A space/tab separated file called "Experiment table" is our solution. Each row specifies a set of CEL-Seq2 data. Filling blanks of each row by following a simple rule stated as below:

For input reads file X, claim that cells with barcode indexes from i to j come from experiment Y.

Take the experiment in "Quick Start" for example, CEL-Seq-pipeline required a "sample sheet" with 36 lines to define the experiment layout.

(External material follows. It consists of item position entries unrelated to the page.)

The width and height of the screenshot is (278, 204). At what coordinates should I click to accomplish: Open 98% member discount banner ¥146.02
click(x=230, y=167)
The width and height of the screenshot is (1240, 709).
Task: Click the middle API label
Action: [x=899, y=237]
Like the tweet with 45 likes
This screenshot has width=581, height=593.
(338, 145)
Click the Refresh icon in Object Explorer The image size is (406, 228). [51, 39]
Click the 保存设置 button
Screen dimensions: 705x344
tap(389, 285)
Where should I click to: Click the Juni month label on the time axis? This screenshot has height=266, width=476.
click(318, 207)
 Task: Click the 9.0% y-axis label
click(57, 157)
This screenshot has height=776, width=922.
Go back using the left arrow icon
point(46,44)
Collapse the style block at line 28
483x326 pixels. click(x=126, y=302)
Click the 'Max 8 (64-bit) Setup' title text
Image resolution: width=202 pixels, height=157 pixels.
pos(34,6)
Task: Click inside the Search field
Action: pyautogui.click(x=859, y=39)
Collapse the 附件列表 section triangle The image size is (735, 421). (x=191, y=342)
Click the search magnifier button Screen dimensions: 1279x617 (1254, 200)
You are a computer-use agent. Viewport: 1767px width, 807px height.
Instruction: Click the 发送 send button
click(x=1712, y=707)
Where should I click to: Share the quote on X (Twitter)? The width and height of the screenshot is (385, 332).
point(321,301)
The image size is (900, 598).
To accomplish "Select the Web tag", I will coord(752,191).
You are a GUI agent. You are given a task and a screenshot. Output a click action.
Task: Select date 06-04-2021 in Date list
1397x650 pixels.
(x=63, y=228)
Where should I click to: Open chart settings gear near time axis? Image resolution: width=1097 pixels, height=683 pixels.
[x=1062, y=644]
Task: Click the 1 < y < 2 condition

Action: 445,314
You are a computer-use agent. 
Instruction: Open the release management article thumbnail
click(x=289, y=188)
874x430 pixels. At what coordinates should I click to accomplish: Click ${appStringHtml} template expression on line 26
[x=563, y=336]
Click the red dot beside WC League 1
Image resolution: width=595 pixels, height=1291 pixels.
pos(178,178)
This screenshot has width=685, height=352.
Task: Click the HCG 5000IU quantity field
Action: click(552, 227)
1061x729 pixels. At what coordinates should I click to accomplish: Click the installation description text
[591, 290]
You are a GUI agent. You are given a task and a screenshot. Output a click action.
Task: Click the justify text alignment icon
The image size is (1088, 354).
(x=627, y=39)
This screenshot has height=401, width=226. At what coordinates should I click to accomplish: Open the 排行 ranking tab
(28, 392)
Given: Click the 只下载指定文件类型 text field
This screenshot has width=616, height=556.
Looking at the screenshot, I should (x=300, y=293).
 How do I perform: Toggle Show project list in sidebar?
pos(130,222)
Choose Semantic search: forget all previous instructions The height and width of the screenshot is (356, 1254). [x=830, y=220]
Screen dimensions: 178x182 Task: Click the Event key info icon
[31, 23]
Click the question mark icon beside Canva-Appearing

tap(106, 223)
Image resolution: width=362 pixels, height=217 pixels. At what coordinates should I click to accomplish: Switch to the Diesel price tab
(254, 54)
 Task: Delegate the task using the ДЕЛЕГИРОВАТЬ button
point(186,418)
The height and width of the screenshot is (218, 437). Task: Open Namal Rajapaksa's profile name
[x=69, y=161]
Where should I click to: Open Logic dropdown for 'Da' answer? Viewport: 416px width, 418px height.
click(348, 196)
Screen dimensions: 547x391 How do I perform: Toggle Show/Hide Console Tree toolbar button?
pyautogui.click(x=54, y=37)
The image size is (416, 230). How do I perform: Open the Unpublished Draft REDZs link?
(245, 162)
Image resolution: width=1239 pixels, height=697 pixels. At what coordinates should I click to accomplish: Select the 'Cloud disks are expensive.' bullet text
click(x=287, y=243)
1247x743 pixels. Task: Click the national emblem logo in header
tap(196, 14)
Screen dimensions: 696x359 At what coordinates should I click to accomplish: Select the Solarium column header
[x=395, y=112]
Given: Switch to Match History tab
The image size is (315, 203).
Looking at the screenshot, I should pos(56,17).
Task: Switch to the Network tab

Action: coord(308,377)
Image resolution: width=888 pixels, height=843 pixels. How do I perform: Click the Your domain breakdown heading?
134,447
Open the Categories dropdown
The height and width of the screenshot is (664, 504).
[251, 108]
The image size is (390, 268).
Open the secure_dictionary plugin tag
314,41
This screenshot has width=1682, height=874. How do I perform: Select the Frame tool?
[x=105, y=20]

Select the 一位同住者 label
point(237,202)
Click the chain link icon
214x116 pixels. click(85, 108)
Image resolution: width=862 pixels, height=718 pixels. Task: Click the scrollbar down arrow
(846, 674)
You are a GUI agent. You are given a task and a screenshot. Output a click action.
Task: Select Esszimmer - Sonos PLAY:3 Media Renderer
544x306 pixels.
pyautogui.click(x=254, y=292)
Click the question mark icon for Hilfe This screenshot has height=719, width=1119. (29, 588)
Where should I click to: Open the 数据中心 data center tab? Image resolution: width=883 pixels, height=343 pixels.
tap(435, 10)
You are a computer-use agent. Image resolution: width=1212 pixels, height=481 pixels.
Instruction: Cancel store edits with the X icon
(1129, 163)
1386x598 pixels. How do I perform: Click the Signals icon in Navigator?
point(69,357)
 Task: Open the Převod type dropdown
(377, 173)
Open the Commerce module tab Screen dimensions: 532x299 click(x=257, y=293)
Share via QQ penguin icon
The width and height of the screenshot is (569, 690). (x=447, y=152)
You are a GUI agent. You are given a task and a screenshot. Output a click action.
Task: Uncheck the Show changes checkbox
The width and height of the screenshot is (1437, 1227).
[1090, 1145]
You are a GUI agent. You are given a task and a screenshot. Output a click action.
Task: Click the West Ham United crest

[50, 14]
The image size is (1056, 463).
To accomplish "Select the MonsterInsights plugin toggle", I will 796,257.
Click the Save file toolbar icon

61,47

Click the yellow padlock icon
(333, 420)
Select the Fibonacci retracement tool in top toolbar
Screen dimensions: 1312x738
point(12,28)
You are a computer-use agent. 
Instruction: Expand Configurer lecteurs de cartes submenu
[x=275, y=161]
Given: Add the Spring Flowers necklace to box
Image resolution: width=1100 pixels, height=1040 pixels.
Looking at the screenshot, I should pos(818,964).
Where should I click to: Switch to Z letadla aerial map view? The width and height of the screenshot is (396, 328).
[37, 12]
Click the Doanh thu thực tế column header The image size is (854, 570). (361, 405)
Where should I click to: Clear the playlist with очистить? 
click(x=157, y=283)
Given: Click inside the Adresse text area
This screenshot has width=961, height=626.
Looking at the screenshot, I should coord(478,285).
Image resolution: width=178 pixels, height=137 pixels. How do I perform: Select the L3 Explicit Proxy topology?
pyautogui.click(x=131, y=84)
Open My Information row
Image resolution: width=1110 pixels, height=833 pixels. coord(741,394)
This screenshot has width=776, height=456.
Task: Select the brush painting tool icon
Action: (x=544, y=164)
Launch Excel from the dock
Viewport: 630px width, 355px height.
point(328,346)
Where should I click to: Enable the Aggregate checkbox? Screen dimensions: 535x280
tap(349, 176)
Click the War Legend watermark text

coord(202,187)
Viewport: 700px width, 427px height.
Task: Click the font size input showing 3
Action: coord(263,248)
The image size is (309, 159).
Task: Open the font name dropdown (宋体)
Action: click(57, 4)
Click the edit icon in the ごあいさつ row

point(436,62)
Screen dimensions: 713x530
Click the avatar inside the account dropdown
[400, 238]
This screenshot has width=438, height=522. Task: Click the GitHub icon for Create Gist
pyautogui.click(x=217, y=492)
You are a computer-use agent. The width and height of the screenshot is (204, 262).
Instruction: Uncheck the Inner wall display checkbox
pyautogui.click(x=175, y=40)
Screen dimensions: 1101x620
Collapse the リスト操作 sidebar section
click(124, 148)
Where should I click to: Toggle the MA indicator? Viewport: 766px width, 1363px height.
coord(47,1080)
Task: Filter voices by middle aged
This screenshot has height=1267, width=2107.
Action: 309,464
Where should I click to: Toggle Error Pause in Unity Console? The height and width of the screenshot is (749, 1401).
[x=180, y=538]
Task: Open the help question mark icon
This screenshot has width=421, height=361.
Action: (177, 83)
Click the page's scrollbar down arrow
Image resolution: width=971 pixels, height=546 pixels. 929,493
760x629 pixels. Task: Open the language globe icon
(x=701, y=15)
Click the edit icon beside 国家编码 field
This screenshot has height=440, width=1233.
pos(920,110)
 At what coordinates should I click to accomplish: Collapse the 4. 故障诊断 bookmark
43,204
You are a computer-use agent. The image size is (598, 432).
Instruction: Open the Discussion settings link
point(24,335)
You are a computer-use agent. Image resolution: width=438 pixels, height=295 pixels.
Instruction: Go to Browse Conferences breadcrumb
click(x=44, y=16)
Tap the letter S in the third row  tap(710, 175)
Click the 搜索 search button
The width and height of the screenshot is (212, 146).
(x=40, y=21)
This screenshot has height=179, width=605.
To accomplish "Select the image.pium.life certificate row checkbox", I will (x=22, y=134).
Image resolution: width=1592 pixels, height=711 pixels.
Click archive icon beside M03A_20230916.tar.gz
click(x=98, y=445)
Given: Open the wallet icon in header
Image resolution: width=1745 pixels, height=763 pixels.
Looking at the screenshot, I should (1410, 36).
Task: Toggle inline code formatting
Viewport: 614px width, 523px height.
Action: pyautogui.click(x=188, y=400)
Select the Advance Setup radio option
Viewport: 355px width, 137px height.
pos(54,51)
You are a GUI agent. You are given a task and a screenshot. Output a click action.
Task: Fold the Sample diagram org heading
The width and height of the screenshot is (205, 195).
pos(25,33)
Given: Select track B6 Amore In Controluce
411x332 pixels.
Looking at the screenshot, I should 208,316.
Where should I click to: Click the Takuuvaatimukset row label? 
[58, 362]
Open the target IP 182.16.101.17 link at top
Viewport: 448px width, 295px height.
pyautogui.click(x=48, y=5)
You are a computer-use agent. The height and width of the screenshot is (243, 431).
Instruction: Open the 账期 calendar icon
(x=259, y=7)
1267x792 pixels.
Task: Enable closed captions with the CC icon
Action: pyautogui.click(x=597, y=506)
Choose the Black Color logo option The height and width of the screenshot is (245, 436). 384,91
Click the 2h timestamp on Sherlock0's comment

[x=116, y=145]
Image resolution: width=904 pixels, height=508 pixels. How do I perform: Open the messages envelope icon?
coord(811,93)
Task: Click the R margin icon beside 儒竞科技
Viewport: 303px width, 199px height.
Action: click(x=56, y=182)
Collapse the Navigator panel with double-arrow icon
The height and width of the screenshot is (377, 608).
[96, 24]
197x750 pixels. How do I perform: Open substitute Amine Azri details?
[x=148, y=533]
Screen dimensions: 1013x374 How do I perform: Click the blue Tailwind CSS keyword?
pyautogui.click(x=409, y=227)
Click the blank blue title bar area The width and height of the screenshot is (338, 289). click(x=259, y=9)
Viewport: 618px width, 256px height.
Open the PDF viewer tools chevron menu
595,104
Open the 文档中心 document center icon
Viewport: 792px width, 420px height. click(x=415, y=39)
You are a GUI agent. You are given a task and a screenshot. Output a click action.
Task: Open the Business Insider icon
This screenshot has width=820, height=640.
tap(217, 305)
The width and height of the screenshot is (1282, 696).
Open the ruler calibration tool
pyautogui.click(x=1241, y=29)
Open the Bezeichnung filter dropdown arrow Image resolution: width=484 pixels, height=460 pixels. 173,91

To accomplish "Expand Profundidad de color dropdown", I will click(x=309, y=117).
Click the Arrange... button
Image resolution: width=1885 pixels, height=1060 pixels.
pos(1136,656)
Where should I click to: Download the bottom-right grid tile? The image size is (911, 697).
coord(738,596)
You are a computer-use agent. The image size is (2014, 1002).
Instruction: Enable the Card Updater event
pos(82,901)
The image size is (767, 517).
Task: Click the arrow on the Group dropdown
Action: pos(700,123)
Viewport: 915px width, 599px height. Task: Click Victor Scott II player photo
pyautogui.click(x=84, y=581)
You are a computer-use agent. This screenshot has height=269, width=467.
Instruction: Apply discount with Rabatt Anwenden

#id flocell series lane il_barcode cel_barcode project
1 C5BW1ACXX CE_TC L005 4 1 CE_1_1
2 C5BW1ACXX CE_TC L005 4 2 CE_1_2
3 C5BW1ACXX CE_TC L005 4 3 CE_1_3
4 C5BW1ACXX CE_TC L005 4 4 CE_1_4
5 C5BW1ACXX CE_TC L005 4 5 CE_1_5
6 C5BW1ACXX CE_TC L005 4 6 CE_1_6
7 C5BW1ACXX CE_TC L005 4 7 CE_1_7
8 C5BW1ACXX CE_TC L005 4 8 CE_1_8
9 C5BW1ACXX CE_TC L005 4 9 CE_1_9
1 C5BW1ACXX CE_TC L008 4 1 CE_1_1
2 C5BW1ACXX CE_TC L008 4 2 CE_1_2
3 C5BW1ACXX CE_TC L008 4 3 CE_1_3
4 C5BW1ACXX CE_TC L008 4 4 CE_1_4
5 C5BW1ACXX CE_TC L008 4 5 CE_1_5
6 C5BW1ACXX CE_TC L008 4 6 CE_1_6
7 C5BW1ACXX CE_TC L008 4 7 CE_1_7
8 C5BW1ACXX CE_TC L008 4 8 CE_1_8
9 C5BW1ACXX CE_TC L008 4 9 CE_1_9
10 C5BW1ACXX CE_TC L005 4 10 CE_2_1
11 C5BW1ACXX CE_TC L005 4 11 CE_2_2
12 C5BW1ACXX CE_TC L005 4 12 CE_2_3
13 C5BW1ACXX CE_TC L005 4 13 CE_2_4
14 C5BW1ACXX CE_TC L005 4 14 CE_2_5
15 C5BW1ACXX CE_TC L005 4 15 CE_2_6
16 C5BW1ACXX CE_TC L005 4 16 CE_2_7
17 C5BW1ACXX CE_TC L005 4 17 CE_2_8
18 C5BW1ACXX CE_TC L005 4 18 CE_2_9
10 C5BW1ACXX CE_TC L008 4 10 CE_2_1
11 C5BW1ACXX CE_TC L008 4 11 CE_2_2
12 C5BW1ACXX CE_TC L008 4 12 CE_2_3
13 C5BW1ACXX CE_TC L008 4 13 CE_2_4
14 C5BW1ACXX CE_TC L008 4 14 CE_2_5
15 C5BW1ACXX CE_TC L008 4 15 CE_2_6
16 C5BW1ACXX CE_TC L008 4 16 CE_2_7
17 C5BW1ACXX CE_TC L008 4 17 CE_2_8
18 C5BW1ACXX CE_TC L008 4 18 CE_2_9

On the contrary, user will find it only takes celseq2 4 lines to do the same, and done in much more intuitive manner.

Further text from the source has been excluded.